A month and a half ago, Matt Muller spent a lot of time looking at his bone-dry fields and feeling glum.

But as he stood at the end of a row of green, healthy-looking cotton plants Tuesday afternoon, Muller looked like the happiest man in Jackson County.

“We think it looks like the Garden of Eden,” Muller said.

Muller grows cotton, grain sorghum and mung beans on his farm near Martha, about 8 miles north of Altus, in an area that has been in persistent drought since 2010. Muller hasn’t had water to irrigate his fields for years, and in early May, the ground was so dry that he wondered whether planting sorghum and beans was even worth the trouble.
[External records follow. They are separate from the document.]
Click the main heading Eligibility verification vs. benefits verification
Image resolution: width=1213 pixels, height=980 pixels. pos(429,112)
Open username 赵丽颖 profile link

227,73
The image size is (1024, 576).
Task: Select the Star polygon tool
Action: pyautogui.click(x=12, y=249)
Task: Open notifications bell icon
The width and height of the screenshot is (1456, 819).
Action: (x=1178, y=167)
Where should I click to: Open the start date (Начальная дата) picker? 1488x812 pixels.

But when rain began to fall again in mid-May, Muller began planting. His cotton crop is about two weeks behind where he’d like it to be and he still doesn’t have water for irrigation, but the rain has Muller feeling more optimistic.

“I just have a lot more hope,” he said.

Wet weather

After several years of crippling drought, southwest Oklahoma has seen a wetter-than-average spring.

Southwest Oklahoma received an average of 8.18 inches of rain between May 21 and Thursday, according to the Oklahoma Mesonet weather network.

That total is 2.32 inches above normal, making it the 17th-wettest period for that part of the state since 1921.

Statewide, Oklahoma’s rainfall totals since May 21 have been about 1.6 inches above normal, making it the 20th wettest period since 1921, records show.

Drought conditions have steadily retreated from the state as several rounds of thunderstorms passed through the southern Plains, according to the U.S. Drought Monitor.

About 30 percent of the state was still in extreme or exceptional drought last week, according to last week’s drought monitor report.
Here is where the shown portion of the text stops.